Jeffrey Jackson Wedgwood Julian (July 29, 1961 – July 15, 2004) was an American professional golfer on the PGA Tour.

== Early life ==
Julian was born in Portland, Maine. He was the grandson of famed basketball coach Doggie Julian.

== Amateur career ==
Julian briefly attended Clemson University. However, he did not get a golf scholarship. He then attempted to walk on to the golf team but failed. He subsequently dropped out of university.

== Professional career ==
Shortly after leaving university, Julian returned to New England and turned pro. Shortly thereafter, he earned his PGA of America class A status.

Julian played on the PGA Tour's developmental tour, the Ben Hogan Tour, during its inaugural 1990 season. He did not have much success, making the cut in only three of 13 events. He lost status on tour. In the interim Julian played local New England events, winning the 1992 Greater Bangor Open and 1995 New England Open.

In late 1995, Julian earned his PGA Tour card at 1995 PGA Tour Qualifying School. However, he did not have much success on the PGA Tour, making the cut in only nine of 26 events. He returned to the tour's developmental tour the following year, winning the 1997 Nike Dominion Open. He played on the tour the next three seasons with limited success.

In the early 2000s, he had some success. In 2000, he won the Cape Cod Open. Late in the year, he tried out again at the 2000 PGA Tour Qualifying School and was successful. However, he did not have much success during the 2001 season. He played the 2002 PGA Tour season on sponsor's exemptions.

== Personal life and death ==
Julian was married to Kimberly. He had two sons.

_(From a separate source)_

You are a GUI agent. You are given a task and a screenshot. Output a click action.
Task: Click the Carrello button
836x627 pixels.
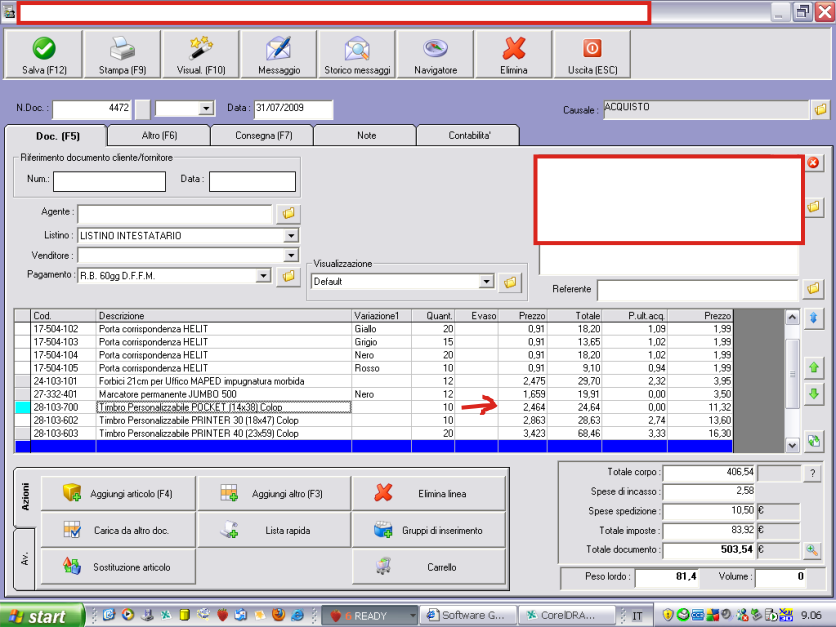430,567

In October 2001, Julian was diagnosed with Amyotrophic lateral sclerosis (ALS), also known as Lou Gehrig's disease. In July 2004, he died from the disease.

== Awards and honors ==
In 2002, Julian was the recipient of the Ben Hogan Award

== Professional wins (4) ==
=== Nike Tour wins (1) ===

| No. | Date | Tournament | Winning score | Margin of victory | Runner-up |
|---|---|---|---|---|---|
| 1 | May 18, 1997 | Nike Dominion Open | −11 (68-68-69-72=277) | 1 stroke | USA Bobby Wadkins |

=== Other wins (3) ===
- 1992 Greater Bangor Open
- 1995 New England Open
- 2000 Cape Cod Open

== Results in major championships ==

| Tournament | 1990 | 1991 | 1992 | 1993 | 1994 | 1995 | 1996 |
|---|---|---|---|---|---|---|---|
| U.S. Open | CUT |  |  |  |  | CUT | CUT |

CUT = missed the halfway cut

Note: Julian only played in the U.S. Open.